→ SOAL TERTULIS 1:
Kumpulkan semua baris rekaman yang memuat kata "Open", lalu tuliskan baris-baris tersebut apa adanya.

Pasca pileg kemarin, tidak sedikit pemuda yang berhasil duduk di kursi legislatif untuk 5 tahun ke depan. Di dalam suatu ruang lingkup masyarakat pemuda merupakan suatu identitas yang berpotensial sebagai penerus perjuangan cita cita bangsanya dan sumber insanibagi pembangunan daerahnya.

 

Mengutip ceramah alm Zainuddin MZ, harapan bangsaya pemuda, harapan agama… ya pemuda, harapan pemudi…. juga pemuda”. Saya meyakini, para pemuda di Palopo telah masuk pada kriteria cukup 10 untuk menggoncangkan dunia ala Soekarno. Pemuda Palopo punya energi yang besar untuk mambawa paradigma pembangunan kota, beserta manusianya menuju cita-cita para leluhur dan pendahulu yang telah terikrar pada zamannya, serta sebagai pewaris peradaban tanpa meninggalkan nilai-nilai dan norma sebagai identitas kota dan manusia di Kota ini.

→ Data koordinat item:

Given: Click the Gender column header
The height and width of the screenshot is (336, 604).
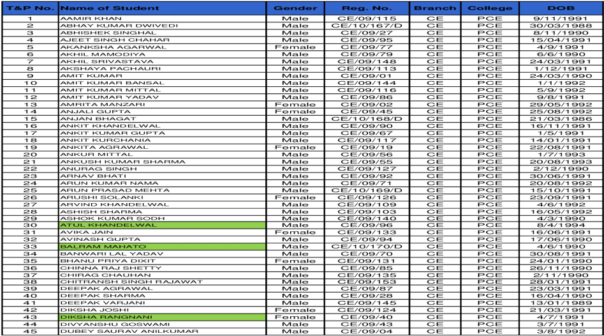Looking at the screenshot, I should pos(295,8).

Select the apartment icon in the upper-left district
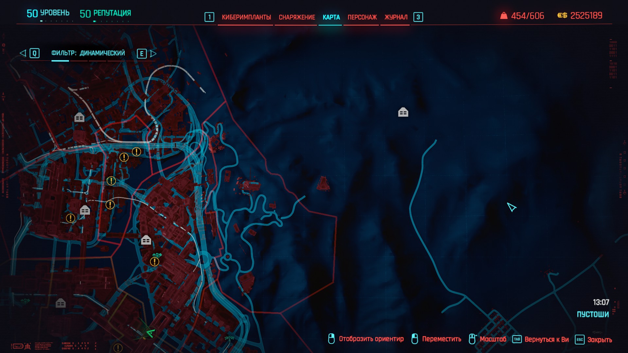tap(79, 117)
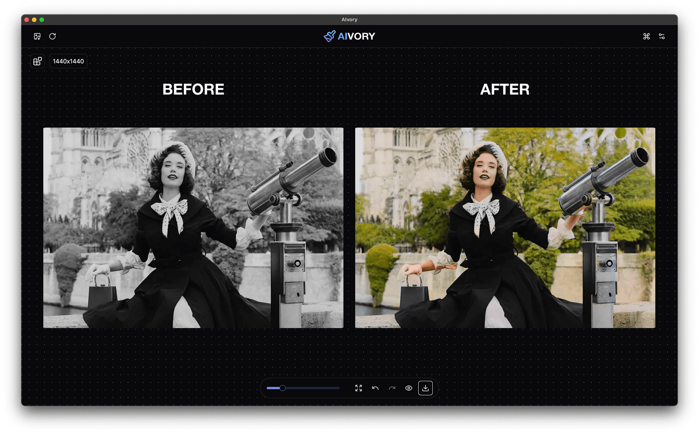This screenshot has height=434, width=699.
Task: Toggle the before/after eye preview
Action: tap(409, 388)
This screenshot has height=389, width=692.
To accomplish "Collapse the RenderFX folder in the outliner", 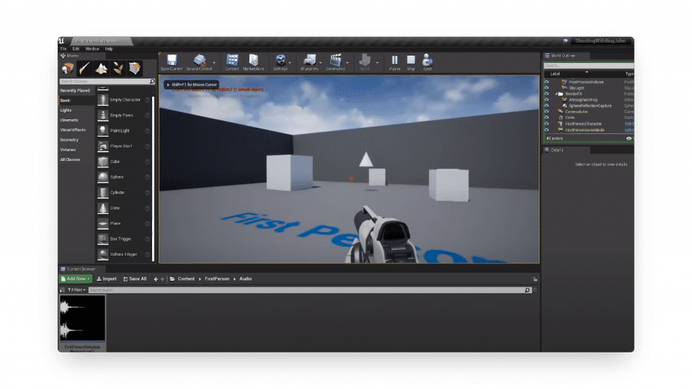I will 556,94.
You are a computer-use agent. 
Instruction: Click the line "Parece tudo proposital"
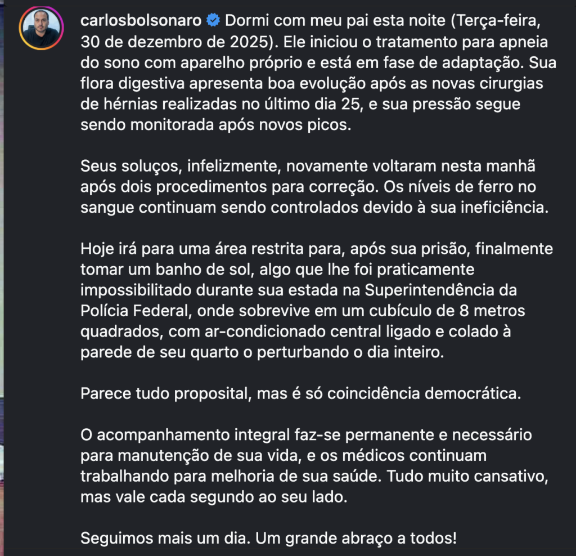pos(165,394)
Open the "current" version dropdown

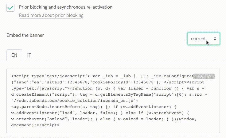(201, 39)

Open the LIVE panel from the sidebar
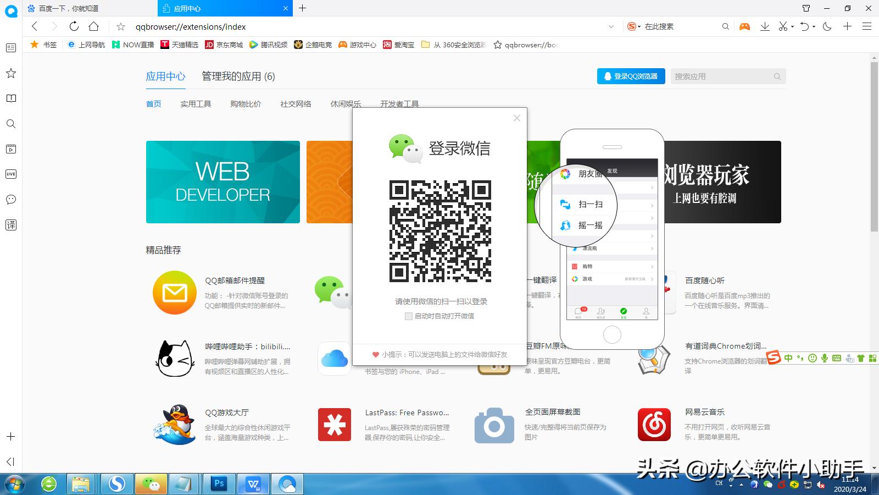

→ SOAL TERTULIS 2:
Ubah seluruh bagian kutipan tentang pemuda Palopo dari "Mengutip ceramah alm" hingga "di Kota ini." dengan mengganti "energi" menjadi "semangat", lalu tuliskan hasilnya.

→ JAWABAN BENAR 1:
Open the "current" version dropdown
Open the LIVE panel from the sidebar

→ JAWABAN BENAR 2:
Mengutip ceramah alm Zainuddin MZ, harapan bangsaya pemuda, harapan agama… ya pemuda, harapan pemudi…. juga pemuda”. Saya meyakini, para pemuda di Palopo telah masuk pada kriteria cukup 10 untuk menggoncangkan dunia ala Soekarno. Pemuda Palopo punya semangat yang besar untuk mambawa paradigma pembangunan kota, beserta manusianya menuju cita-cita para leluhur dan pendahulu yang telah terikrar pada zamannya, serta sebagai pewaris peradaban tanpa meninggalkan nilai-nilai dan norma sebagai identitas kota dan manusia di Kota ini.